▶ EXTRACT:
▼▼▼

Construction delays

Construction delays and price increases: cooperative communication likely to be the “most sensible solution”

With the UK construction industry in the middle of a materials procurement and shortage crisis, parties should make certain the terms of a contract are drafted carefully to ensure the transfer of risk in price increases and delay reflects their requirements. Mark Christie, a Senior Associate at national law firm Clarke Willmott LLP, explains.

The question of whether it is possible for contractors to pass the cost of these issues on to their employers under existing contracts is not clear cut and will depend on the express wording of the contract itself.

In the current climate, with the current uncertainty in the global markets due to the Covid pandemic, Brexit and the Ukraine conflict, amongst other things, contractors are likely to be wary of agreeing to the standard form JCT provisions without expressly including any amendments – as the standard forms are unlikely to provide any relief against the time and cost implications of materials shortages on their projects.

Some standard form JCT contracts include optional “fluctuation” provisions which, if stated by the parties to be applicable, may entitle the contractor to be reimbursed for certain price changes to specified items or currencies or inflation throughout the duration of the project.

However, in the case of “fixed price” JCT contracts with no such fluctuation provisions agreed, there are usually only very limited circumstances in which a contractor can seek to claim back additional costs or time for any price increases/delays to the works caused by the unavailability of materials.

▲▲▲

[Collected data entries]
▼▼▼

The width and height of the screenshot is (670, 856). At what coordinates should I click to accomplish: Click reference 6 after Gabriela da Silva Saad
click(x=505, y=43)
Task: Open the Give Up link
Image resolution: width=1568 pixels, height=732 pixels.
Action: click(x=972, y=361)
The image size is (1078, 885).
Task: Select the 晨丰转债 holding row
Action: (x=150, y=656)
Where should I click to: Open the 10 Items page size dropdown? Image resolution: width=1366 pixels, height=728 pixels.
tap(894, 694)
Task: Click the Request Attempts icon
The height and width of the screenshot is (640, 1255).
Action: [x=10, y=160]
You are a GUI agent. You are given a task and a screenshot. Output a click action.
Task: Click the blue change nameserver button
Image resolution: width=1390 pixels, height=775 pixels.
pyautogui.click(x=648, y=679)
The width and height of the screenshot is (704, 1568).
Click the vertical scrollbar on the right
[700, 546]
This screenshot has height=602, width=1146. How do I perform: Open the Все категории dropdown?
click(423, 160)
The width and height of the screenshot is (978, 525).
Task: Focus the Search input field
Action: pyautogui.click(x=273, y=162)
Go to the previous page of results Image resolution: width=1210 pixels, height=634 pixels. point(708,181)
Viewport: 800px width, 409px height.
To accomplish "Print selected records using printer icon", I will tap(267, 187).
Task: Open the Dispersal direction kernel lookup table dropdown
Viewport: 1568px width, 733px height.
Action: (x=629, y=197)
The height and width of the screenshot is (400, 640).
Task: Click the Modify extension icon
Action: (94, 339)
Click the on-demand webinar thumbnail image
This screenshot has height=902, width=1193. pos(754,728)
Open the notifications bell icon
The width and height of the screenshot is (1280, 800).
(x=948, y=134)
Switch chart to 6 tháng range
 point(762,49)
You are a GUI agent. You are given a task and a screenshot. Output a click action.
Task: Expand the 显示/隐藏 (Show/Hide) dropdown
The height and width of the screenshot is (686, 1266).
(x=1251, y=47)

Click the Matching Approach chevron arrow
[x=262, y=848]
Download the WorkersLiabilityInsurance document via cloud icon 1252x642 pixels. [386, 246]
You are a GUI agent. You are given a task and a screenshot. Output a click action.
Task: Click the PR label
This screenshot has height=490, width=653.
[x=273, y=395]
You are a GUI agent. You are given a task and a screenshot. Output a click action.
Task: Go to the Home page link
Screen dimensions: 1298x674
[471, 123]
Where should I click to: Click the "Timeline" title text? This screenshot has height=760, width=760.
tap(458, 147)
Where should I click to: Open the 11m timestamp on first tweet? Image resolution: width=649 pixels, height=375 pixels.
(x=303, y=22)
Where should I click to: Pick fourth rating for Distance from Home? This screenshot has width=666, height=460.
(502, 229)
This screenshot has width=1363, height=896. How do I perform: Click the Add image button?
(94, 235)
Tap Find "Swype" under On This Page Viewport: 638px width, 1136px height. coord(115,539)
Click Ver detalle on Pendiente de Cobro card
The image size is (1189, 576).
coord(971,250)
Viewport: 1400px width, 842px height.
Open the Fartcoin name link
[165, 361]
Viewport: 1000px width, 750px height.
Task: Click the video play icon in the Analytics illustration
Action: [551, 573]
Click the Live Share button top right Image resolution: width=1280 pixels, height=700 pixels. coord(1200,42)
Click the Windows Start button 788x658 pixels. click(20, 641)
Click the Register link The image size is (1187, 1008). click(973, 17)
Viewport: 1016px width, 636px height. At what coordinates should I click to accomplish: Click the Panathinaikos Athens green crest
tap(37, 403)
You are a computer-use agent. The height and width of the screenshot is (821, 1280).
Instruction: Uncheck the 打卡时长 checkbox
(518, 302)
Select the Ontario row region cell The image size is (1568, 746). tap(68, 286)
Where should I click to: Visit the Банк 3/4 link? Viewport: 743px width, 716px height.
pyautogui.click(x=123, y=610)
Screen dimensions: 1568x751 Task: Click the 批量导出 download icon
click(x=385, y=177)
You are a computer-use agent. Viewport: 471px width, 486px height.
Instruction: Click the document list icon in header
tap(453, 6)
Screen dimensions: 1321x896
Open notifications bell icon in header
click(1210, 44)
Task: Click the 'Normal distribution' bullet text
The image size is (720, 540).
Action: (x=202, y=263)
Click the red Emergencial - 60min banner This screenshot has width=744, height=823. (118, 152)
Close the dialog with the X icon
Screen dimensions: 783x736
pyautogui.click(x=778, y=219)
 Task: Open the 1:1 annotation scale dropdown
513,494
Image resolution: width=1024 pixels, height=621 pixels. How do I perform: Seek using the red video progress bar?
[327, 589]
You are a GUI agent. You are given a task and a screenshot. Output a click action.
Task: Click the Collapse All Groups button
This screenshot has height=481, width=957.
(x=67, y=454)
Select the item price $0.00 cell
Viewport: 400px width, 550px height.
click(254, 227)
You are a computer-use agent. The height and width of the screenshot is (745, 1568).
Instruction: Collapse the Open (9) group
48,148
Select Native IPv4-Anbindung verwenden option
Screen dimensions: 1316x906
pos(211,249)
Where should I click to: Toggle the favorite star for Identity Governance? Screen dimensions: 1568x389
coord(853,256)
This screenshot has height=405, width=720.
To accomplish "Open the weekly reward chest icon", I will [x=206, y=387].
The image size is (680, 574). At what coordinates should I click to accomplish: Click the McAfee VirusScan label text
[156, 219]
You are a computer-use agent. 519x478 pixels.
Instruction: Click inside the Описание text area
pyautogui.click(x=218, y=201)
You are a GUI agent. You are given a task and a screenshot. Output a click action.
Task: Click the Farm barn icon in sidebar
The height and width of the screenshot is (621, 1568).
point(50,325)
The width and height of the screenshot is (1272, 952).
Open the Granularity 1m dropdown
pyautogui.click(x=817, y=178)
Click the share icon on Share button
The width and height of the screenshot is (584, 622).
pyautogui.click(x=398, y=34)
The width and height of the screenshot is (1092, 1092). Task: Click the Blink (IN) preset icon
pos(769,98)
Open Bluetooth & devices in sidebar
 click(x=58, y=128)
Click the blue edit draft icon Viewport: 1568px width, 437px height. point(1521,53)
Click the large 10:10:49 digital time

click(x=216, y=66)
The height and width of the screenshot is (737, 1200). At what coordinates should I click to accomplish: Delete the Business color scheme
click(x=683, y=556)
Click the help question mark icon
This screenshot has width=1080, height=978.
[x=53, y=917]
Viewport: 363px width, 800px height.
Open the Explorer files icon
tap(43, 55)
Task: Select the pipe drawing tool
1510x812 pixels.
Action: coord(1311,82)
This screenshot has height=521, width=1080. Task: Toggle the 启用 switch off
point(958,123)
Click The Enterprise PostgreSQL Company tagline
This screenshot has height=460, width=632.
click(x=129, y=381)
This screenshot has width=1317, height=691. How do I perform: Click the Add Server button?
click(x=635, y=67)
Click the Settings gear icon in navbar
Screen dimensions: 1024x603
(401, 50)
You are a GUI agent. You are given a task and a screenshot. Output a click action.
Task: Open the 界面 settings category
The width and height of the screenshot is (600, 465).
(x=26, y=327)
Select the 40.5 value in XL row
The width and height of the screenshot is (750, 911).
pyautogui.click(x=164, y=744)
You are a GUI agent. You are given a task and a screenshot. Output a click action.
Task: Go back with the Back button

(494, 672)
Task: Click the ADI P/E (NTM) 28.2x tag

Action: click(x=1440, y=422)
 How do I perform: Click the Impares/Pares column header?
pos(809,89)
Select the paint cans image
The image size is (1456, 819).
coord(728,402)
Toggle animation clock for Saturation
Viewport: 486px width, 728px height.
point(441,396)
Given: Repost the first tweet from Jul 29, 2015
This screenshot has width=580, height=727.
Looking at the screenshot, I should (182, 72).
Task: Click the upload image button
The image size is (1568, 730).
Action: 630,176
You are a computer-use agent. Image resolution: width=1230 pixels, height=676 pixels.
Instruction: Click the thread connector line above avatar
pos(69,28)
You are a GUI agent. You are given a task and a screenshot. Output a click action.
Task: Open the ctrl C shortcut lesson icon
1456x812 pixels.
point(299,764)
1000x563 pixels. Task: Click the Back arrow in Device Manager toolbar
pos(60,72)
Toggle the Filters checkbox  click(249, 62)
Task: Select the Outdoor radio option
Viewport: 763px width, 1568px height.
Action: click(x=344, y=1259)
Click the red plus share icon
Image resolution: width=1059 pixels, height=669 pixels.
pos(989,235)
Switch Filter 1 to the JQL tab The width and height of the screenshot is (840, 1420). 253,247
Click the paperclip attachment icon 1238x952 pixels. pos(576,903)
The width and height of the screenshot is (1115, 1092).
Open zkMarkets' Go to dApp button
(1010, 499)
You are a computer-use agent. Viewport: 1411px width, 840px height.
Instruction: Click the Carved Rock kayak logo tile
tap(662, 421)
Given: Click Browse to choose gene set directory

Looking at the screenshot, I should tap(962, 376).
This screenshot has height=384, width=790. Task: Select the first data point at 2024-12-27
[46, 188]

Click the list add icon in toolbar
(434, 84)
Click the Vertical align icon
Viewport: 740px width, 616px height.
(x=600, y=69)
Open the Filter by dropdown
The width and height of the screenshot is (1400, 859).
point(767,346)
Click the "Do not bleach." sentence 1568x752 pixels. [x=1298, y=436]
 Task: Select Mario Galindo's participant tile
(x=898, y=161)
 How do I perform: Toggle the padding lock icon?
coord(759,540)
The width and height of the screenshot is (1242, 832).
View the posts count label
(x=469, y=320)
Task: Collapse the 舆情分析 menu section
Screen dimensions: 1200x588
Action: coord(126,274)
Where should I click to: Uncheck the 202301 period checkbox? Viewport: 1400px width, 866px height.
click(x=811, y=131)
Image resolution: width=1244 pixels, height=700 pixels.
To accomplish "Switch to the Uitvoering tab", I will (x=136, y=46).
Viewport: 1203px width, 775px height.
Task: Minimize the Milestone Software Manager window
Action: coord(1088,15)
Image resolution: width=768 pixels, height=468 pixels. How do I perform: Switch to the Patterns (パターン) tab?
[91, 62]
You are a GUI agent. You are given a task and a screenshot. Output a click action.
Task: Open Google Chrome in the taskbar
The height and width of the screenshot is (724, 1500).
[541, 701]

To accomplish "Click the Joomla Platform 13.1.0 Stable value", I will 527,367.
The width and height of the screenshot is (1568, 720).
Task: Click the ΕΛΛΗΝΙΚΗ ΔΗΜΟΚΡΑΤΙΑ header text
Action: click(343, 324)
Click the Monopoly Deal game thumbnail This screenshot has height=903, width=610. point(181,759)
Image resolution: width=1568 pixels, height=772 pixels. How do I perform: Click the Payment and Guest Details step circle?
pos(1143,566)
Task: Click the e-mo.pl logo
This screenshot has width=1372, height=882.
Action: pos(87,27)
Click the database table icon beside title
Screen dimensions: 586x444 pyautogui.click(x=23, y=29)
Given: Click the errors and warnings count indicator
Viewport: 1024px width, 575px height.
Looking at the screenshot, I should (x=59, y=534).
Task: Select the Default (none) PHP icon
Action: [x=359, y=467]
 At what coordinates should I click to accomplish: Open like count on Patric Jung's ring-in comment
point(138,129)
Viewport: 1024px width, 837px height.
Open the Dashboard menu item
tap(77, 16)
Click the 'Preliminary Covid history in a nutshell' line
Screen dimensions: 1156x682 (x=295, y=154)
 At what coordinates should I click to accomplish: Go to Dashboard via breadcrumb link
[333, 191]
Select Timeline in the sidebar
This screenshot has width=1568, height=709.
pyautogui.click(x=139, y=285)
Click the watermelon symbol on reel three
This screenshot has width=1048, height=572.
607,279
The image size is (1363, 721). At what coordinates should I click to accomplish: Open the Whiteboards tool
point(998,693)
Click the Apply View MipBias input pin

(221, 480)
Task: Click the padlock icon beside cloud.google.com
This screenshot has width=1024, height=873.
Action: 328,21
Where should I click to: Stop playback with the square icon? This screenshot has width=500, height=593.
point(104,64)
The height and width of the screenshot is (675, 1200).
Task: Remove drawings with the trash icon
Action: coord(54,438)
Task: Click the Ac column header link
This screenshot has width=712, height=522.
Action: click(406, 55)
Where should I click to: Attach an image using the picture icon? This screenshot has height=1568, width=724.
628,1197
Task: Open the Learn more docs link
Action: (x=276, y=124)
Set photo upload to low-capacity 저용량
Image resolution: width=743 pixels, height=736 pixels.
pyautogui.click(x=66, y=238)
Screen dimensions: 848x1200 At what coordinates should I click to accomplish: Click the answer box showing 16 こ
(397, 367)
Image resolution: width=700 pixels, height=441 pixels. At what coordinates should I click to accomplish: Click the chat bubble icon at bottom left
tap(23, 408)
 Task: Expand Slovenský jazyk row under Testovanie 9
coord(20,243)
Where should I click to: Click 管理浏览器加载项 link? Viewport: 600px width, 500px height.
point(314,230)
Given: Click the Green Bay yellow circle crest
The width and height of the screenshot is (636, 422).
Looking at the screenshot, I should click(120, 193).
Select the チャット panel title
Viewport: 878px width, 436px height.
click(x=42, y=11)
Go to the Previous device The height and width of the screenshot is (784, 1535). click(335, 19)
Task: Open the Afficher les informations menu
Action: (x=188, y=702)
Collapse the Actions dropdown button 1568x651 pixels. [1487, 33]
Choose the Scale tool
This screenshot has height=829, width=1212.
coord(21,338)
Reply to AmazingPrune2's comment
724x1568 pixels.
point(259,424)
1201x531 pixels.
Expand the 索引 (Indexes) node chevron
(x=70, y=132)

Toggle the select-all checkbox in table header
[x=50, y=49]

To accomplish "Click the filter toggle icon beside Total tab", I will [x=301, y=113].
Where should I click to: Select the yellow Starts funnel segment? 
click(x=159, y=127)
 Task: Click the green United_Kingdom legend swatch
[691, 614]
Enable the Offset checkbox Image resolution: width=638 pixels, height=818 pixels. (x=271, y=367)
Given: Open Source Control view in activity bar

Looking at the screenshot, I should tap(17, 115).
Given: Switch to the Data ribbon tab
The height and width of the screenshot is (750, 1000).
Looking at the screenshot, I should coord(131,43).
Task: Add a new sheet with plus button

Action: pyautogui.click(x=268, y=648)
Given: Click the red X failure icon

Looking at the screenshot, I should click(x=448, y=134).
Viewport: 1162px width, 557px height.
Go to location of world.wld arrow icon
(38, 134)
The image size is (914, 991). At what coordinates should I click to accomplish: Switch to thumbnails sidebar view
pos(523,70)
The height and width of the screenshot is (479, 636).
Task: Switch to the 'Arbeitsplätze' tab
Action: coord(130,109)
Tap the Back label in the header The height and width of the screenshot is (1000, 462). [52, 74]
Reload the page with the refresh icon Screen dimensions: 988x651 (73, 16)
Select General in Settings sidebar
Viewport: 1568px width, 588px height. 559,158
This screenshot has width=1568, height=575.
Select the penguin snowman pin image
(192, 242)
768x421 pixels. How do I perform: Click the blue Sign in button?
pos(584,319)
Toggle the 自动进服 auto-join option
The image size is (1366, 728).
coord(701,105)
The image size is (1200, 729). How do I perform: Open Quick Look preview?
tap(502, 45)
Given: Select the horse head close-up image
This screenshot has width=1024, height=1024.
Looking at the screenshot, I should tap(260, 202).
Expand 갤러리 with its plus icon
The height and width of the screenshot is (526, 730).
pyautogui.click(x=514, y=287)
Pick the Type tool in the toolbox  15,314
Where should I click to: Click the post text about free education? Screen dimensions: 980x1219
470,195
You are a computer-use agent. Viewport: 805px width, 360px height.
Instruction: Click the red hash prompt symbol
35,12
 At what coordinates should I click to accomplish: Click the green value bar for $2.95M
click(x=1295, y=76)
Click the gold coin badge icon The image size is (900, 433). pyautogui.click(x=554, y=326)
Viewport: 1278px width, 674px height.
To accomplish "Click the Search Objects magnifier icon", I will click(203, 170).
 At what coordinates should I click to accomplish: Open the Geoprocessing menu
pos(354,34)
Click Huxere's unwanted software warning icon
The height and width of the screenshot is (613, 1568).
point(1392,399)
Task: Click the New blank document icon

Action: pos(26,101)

▲▲▲

▶ WORK TO BE COMPLETED: Reproduce the passage of the construction delays text from "Some standard form" to "of the project." word for word.

▶ TASK SOLUTION:
Some standard form JCT contracts include optional “fluctuation” provisions which, if stated by the parties to be applicable, may entitle the contractor to be reimbursed for certain price changes to specified items or currencies or inflation throughout the duration of the project.